Babam tek maaşlı bir öğretmendi ve zaten bankacı olmamı istiyordu, okumama sıcak bakmıyordu. Çünkü gücümüzün yetmeyeceğini düşünüyordu. Neyse ki devlet bize kredi verdi ve sonunda o kredilerimizi sildiler.

İlk Kavga ve Okula Başlangıç

O günlerde ilk kavgamı verdim; okumak için ısrar ettim ve sonunda okula başladım. Zevkle gidip geliyordum. Okulda çok zengin ailelerin kızları olduğu gibi, memur, esnaf ve her kesimden öğrenci vardı. İlk iki sene sınıfımızda pek sorun çıkmadı.

Özellikle akşam derslerine sadece kız öğrenciler katılıyordu. İlk günlerde kimse kimseyi tanımadığı için okulda belirgin bir ayrım yoktu. Ancak zamanla sınıflarda kavgalar, yaralanmalar olmaya başladı.

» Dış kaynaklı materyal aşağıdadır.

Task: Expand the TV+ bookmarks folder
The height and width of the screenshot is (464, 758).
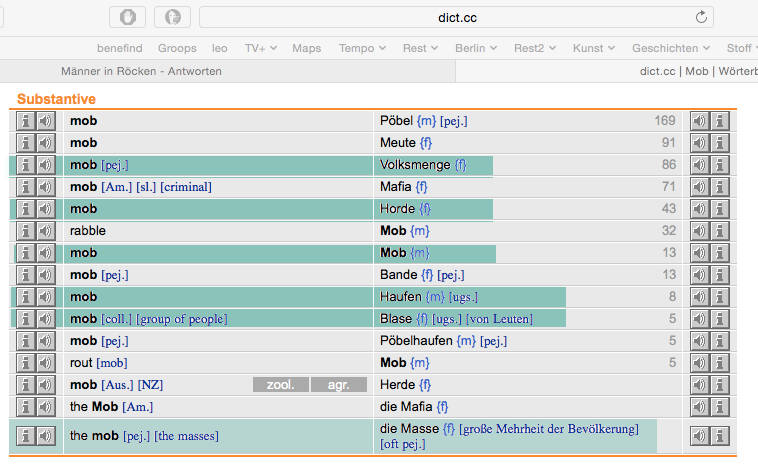Action: 261,48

Hiç unutmam, bir kompozisyon sınavı sırasında bazı öğrenciler salonun biraz ilerideki okulun camlarını kırmakla meşguldü. Bacaklarımın korkudan titrediğini hâlâ hatırlarım. İlk iki sene bizim sınıf örnekti tüm okula. Yan sınıfta sandalyeler havada uçuşurken, biz şarkı söyleyip dans ediyorduk. Müdür, yan sınıfta öğrencilere kızarak “Yandaki sınıfı örnek alın” demişti.

Olayların Tırmanışı

Üçüncü sınıfa geldiğimizde olaylar iyice ayyuka çıktı. Bizi de gündüz okula çağırdılar ve her iki bölüm öğrencisi bir aradaydık. Kapıda ve sınıf önlerinde mavi bereli askerler duruyordu.

Ben, olay çıkacağını o zamanki koşuşturmalardan ve köşe başlarındaki yığılmalardan anlıyordum. Herkes, hangi tarafta olursa olsun, vatanı kurtardığını düşünerek hareket ediyordu. Ancak bunu yaparken komşusunun oğlunu ya da en yakın arkadaşını düşman görebiliyor, okulun camlarını kırabiliyor veya arkadaşını öldürebiliyordu. Bir iç savaşın eşiğindeydik.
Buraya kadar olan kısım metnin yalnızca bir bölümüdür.